[WHAT THE TASK REQUIRES] Compute how many lines in the records below contain the string "computer" and give that number without other output.

[DATA IN THIS EXERCISE]
--

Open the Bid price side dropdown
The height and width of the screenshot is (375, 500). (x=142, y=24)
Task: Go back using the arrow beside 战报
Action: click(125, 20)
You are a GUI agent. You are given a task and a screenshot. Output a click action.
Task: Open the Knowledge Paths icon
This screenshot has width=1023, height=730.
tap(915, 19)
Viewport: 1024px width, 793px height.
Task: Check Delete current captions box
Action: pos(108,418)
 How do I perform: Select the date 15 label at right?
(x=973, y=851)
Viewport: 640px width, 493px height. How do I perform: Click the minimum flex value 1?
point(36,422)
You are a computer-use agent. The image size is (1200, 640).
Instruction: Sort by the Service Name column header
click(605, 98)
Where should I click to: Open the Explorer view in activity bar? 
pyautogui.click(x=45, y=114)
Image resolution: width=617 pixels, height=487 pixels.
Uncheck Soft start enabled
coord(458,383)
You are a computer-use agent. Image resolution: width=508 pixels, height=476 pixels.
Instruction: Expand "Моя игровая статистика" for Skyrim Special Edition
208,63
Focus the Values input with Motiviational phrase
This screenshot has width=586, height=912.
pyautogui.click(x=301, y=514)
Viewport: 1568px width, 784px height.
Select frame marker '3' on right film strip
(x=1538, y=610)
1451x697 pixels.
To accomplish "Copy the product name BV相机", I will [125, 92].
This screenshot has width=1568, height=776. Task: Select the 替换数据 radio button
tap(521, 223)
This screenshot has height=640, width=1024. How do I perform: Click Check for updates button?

--

[RESULT OF THE TASK] 2